**Work instructions:** Set down every entry exactly as it stands, omitting any picture.

**Pixel coordinate grounding data:**
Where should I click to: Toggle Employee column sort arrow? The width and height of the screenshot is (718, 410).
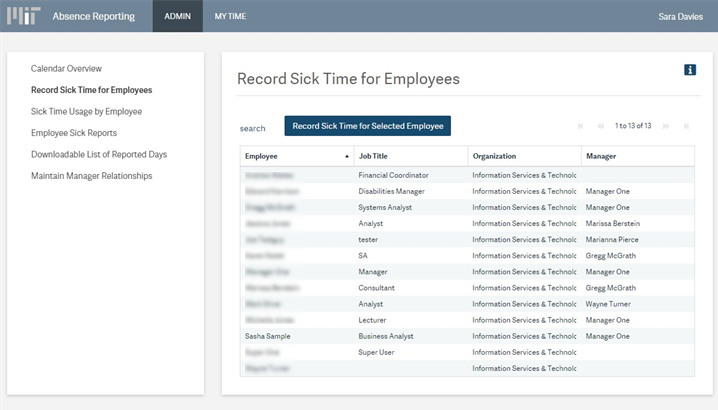click(347, 156)
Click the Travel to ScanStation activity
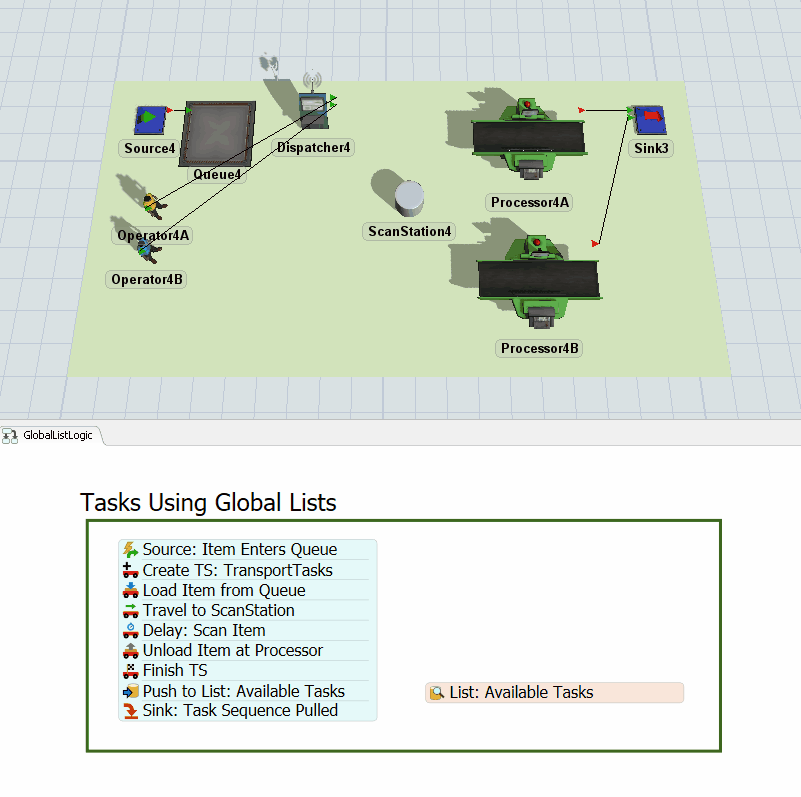 pos(218,610)
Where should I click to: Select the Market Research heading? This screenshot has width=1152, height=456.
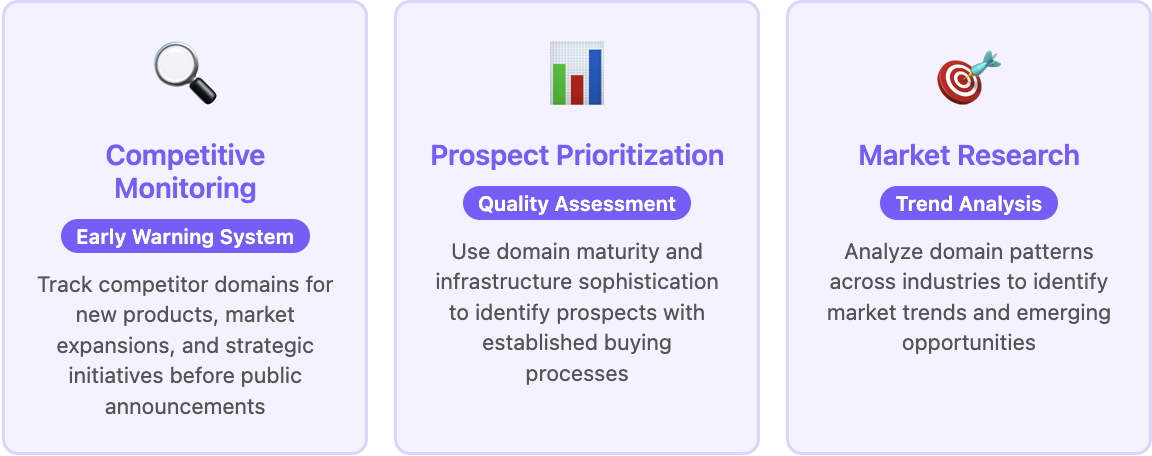pos(968,155)
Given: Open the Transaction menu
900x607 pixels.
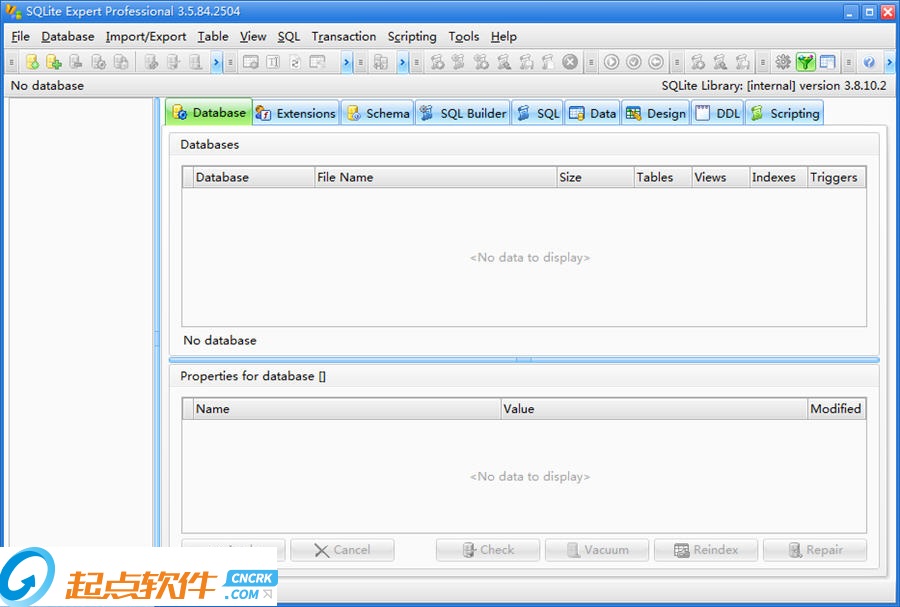Looking at the screenshot, I should click(x=344, y=36).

**Solution to this exercise:**
Where should I click to: Toggle Employee column sort arrow? The width and height of the screenshot is (718, 410).
click(347, 156)
Click the Travel to ScanStation activity
 pos(218,610)
Where should I click to: Select the Market Research heading? This screenshot has width=1152, height=456.
pos(968,155)
Given: Open the Transaction menu
900x607 pixels.
Looking at the screenshot, I should click(x=344, y=36).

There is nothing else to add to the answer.